Non c’è due senza tre, l’Italia del fioretto è ancora d’oro!

Dopo Mosca e Lipsia, ancora titolo mondiale per i fiorettisti azzurri. Battuti gli Usa in finale, bronzo per la Russia.

 

Dopo Mosca, Lipsia; dopo Lipsia, Wuxi: sul tetto del Mondo nella gara a squadre di fioretto maschile, ci sono ancora gli azzurri. Per la terza volta di fila, lasciando da parte l’amara parentesi olimpica. Addio sogni di gloria – e di imbattibilità – invece  per gli Stati Uniti, che ancora una volta si devono inchinare a quella legge  che Andrea Cipressa ripete come un mantra: l’Italia negli appuntamenti che contano c’è sempre. Un dogma assoluto ormai, che lastrica nuovamente di oro il cammino dei fiorettisti italiani.

E al termine della gara, il sapore è ancora più dolce. Perché questa volta il favore del pronostico era tutto dalla parte del quartetto statunitense, che dopo aver dominato in lungo e in largo per tutta la stagione, aveva già segnato la data del 27 luglio con il proverbiale circoletto rosso. E che aveva cominciato ad accarezzare il colpaccio dopo aver surfato senza eccessivi patemi nel tabellone principale, giocando con la Cina e lasciando giusto l’illusione di scappare alla Russia, ripresa e poi fagocitata fino a spedirla a giocarsi la finalina per il bronzo. Tuttavia la baldanzosa -e forse un po’ presuntuosa – truppa americana non aveva fatto i conti con la forza di una squadra che può persino permettersi il lusso di tenere come riserva un fuoriclasse del calibro di Andrea Cassarà.

CONSEGNA 1: Secondo l'articolo sul fioretto, perché questa volta la vittoria ha un sapore ancora più dolce? Spiegalo in una o due frasi.
CONSEGNA 2: Per favore, indica quale squadra ha conquistato il bronzo secondo l'articolo sul fioretto.

MATERIALE FORNITO:
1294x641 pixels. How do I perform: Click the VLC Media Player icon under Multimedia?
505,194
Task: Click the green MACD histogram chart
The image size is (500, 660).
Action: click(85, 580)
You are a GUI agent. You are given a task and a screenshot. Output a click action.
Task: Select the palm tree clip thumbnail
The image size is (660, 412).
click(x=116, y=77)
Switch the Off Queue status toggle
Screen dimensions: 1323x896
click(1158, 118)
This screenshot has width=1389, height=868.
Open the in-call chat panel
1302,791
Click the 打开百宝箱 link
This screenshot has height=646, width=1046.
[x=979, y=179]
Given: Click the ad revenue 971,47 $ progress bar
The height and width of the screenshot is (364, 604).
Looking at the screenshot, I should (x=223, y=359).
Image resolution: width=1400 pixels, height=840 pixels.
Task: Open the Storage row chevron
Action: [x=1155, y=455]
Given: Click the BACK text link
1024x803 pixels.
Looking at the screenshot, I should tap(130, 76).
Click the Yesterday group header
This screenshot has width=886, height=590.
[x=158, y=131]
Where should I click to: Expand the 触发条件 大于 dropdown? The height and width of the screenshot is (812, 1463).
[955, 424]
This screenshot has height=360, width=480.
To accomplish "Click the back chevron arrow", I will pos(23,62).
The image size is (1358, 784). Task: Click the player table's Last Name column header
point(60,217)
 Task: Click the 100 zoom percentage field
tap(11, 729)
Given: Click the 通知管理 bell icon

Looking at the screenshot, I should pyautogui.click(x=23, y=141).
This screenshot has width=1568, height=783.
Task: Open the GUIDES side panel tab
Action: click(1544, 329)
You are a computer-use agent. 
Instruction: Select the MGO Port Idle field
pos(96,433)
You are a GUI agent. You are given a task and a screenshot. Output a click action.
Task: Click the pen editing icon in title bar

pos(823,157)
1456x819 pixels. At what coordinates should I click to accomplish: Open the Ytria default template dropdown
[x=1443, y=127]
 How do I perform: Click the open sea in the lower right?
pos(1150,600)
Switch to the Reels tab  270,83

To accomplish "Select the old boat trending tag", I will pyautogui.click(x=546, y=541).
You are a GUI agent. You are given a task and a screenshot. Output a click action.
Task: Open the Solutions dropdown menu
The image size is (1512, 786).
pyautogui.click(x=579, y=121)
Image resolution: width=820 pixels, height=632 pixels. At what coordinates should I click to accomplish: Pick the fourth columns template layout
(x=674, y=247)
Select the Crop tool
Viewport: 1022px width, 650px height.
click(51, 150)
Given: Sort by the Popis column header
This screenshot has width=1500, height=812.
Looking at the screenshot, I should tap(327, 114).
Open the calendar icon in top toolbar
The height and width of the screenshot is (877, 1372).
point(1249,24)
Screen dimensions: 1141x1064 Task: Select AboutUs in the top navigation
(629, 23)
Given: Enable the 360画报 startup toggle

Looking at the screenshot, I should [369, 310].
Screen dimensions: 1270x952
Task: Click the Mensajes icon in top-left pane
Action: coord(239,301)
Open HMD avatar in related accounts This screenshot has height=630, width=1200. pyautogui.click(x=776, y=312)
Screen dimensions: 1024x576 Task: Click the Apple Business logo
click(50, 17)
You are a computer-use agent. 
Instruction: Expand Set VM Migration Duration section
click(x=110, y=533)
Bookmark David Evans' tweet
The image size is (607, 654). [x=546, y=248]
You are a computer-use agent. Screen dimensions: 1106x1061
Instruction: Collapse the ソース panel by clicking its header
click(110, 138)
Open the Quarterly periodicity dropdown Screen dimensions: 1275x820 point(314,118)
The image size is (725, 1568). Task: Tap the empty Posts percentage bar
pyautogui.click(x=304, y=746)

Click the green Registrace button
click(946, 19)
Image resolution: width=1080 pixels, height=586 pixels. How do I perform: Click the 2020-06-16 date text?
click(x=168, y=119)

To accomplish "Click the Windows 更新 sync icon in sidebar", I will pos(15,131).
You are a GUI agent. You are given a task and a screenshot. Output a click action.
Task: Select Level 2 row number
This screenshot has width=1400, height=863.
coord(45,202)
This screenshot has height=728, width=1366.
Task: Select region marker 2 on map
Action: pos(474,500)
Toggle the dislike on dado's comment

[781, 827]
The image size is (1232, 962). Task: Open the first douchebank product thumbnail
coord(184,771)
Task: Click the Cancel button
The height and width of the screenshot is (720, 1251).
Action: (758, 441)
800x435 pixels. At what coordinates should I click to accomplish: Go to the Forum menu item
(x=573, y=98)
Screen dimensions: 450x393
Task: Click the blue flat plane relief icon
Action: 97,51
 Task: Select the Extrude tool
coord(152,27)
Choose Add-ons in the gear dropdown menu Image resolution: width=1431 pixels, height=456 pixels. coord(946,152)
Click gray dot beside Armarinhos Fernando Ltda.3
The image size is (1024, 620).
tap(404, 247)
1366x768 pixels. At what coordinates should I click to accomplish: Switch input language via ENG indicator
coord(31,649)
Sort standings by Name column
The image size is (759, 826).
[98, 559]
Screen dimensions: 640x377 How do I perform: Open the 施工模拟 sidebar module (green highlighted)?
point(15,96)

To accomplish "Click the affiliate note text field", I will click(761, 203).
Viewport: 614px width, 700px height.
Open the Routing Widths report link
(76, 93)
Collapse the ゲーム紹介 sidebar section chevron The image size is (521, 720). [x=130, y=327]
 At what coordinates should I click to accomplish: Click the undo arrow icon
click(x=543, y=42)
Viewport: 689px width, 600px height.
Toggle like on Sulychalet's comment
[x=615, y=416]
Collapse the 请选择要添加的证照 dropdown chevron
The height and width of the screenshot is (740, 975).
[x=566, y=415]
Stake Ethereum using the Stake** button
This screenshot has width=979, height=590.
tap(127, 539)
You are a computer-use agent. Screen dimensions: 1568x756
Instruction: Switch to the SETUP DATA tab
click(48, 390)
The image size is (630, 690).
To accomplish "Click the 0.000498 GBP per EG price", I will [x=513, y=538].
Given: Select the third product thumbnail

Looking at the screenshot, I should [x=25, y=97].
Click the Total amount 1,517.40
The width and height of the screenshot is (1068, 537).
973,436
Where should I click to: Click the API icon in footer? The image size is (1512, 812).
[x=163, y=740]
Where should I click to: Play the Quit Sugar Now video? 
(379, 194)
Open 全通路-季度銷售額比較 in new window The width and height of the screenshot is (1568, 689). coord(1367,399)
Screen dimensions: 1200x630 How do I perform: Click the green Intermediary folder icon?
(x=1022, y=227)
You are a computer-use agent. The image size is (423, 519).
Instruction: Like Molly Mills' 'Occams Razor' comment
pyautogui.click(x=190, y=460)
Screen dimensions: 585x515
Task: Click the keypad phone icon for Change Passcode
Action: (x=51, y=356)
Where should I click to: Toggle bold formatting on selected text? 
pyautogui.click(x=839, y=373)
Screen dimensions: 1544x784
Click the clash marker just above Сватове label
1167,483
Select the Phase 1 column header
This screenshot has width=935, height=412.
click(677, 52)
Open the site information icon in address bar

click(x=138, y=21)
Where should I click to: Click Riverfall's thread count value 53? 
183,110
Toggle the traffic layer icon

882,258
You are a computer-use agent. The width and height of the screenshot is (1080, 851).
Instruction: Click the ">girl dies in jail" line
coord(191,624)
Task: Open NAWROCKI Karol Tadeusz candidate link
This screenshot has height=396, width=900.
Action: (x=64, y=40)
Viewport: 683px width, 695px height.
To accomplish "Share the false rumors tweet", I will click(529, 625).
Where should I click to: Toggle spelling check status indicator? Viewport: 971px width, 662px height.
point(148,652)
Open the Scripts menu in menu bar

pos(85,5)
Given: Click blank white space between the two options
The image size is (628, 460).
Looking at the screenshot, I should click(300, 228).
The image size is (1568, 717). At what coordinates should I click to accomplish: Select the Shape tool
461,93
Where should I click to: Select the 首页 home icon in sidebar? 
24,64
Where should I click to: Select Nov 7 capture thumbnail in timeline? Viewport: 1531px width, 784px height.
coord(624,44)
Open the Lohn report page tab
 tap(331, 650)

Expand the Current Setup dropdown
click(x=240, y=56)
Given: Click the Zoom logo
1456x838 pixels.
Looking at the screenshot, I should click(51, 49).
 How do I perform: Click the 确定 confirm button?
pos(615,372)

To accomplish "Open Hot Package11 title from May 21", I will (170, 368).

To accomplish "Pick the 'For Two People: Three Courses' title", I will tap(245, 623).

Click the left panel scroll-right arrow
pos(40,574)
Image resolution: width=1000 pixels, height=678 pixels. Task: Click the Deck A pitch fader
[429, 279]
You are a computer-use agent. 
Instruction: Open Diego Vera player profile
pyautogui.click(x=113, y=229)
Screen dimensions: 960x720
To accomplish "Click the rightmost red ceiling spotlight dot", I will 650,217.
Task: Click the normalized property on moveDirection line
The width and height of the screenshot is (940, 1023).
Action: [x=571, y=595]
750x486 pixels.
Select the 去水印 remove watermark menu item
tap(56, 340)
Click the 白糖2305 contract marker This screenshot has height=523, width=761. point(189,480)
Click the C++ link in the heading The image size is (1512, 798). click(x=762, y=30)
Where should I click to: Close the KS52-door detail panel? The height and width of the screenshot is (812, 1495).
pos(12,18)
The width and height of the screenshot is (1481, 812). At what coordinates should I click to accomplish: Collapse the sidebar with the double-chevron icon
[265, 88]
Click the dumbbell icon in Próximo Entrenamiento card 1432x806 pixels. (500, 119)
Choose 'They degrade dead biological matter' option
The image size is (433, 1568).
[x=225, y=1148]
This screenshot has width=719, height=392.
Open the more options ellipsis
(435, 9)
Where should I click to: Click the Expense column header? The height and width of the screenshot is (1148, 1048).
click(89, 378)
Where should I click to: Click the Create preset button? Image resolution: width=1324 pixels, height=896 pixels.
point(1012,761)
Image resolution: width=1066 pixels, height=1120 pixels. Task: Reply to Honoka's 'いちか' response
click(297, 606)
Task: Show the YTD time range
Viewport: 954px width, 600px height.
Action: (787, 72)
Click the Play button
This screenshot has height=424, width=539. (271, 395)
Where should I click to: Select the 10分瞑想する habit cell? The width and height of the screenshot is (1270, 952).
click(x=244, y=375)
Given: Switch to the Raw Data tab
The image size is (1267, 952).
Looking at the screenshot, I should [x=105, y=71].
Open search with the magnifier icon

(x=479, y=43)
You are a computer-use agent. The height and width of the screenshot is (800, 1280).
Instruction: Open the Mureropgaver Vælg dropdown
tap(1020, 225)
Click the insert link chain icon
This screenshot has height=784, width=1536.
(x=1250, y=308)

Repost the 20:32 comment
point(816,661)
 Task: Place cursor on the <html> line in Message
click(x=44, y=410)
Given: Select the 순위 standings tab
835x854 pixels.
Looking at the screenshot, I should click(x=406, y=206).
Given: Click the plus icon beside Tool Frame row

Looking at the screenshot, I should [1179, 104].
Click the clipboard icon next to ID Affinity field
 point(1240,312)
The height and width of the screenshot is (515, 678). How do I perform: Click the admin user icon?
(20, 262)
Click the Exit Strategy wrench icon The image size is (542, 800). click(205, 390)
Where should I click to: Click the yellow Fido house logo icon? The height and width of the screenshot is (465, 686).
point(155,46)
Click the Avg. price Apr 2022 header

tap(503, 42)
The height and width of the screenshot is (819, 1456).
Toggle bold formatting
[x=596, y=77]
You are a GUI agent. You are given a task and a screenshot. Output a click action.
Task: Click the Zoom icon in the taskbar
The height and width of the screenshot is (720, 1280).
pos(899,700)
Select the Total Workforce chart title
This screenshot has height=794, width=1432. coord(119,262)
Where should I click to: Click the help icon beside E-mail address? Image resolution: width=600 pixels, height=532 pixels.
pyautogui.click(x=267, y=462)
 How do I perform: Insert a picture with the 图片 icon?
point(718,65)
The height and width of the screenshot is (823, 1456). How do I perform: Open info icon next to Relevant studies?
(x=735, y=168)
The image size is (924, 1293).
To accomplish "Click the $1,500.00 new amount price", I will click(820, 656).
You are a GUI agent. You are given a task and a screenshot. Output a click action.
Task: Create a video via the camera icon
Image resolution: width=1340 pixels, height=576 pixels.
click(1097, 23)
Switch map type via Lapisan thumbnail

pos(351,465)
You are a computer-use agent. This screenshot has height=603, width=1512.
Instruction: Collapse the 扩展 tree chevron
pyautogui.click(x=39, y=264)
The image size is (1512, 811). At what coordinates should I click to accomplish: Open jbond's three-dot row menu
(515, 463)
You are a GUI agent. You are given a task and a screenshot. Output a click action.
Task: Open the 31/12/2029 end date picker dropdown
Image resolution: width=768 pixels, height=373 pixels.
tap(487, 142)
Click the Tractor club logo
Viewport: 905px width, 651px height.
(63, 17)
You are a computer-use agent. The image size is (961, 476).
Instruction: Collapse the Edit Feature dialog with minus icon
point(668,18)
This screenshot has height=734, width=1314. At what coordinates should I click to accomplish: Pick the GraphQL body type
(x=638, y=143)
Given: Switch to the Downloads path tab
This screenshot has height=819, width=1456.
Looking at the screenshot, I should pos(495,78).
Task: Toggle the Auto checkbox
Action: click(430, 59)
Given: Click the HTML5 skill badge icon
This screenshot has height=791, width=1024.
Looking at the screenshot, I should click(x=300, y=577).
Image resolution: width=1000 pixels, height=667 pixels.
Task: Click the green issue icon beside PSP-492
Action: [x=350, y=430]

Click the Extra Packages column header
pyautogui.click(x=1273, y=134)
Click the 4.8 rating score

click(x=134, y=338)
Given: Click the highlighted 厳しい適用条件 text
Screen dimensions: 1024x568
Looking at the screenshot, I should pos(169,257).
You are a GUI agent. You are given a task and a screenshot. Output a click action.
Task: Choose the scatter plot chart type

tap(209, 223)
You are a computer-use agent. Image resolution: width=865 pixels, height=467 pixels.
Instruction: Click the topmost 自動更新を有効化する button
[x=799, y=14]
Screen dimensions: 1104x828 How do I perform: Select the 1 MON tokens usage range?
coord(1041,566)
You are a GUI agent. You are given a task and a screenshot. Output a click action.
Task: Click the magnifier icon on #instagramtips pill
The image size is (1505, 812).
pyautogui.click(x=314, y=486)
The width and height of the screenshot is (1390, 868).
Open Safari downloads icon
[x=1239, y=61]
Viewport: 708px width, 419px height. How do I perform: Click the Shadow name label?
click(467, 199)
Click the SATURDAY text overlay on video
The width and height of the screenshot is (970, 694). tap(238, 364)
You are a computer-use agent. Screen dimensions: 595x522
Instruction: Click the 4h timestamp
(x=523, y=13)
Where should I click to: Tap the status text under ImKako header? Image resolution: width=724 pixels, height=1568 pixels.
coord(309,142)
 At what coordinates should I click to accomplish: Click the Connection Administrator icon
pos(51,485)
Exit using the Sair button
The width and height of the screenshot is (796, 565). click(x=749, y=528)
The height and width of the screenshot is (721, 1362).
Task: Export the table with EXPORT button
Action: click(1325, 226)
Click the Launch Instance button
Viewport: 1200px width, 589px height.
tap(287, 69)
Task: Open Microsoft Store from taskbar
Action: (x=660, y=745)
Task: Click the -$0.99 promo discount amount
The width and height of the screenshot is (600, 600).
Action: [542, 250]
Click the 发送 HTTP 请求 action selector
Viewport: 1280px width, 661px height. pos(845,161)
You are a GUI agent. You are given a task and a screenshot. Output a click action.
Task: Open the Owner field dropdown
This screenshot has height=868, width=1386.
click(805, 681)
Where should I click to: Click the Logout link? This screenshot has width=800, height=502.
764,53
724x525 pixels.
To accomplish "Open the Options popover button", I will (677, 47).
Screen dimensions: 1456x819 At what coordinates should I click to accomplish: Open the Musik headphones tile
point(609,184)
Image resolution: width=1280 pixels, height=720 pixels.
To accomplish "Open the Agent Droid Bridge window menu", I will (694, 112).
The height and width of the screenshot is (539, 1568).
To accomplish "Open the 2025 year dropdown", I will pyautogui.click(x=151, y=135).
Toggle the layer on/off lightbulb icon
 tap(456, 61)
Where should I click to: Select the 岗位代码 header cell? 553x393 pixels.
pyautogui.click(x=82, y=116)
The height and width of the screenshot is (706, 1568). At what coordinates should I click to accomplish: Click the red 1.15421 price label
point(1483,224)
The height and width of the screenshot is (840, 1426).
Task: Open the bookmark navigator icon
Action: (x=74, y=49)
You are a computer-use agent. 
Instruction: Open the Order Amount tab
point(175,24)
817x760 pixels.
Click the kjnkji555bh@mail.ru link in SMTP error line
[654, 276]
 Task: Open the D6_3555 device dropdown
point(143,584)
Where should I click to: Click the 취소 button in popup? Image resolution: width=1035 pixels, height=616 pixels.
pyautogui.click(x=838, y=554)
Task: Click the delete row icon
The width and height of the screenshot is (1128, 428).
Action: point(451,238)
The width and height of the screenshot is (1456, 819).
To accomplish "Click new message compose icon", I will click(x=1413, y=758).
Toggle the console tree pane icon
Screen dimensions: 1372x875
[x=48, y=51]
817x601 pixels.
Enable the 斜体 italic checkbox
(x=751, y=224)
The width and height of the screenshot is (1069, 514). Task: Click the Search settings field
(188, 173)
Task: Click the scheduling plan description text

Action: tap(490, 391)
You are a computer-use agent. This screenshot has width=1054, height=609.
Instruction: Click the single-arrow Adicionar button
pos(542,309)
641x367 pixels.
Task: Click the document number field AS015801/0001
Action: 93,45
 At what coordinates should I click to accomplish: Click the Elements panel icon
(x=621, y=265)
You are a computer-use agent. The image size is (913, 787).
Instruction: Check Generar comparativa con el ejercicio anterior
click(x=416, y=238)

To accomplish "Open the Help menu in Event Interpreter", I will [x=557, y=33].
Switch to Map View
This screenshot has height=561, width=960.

RISPOSTA 1: Perché questa volta il pronostico era tutto a favore del quartetto statunitense. Gli americani avevano dominato per tutta la stagione e avevano già segnato la data del 27 luglio con il circoletto rosso.

RISPOSTA 2: La Russia.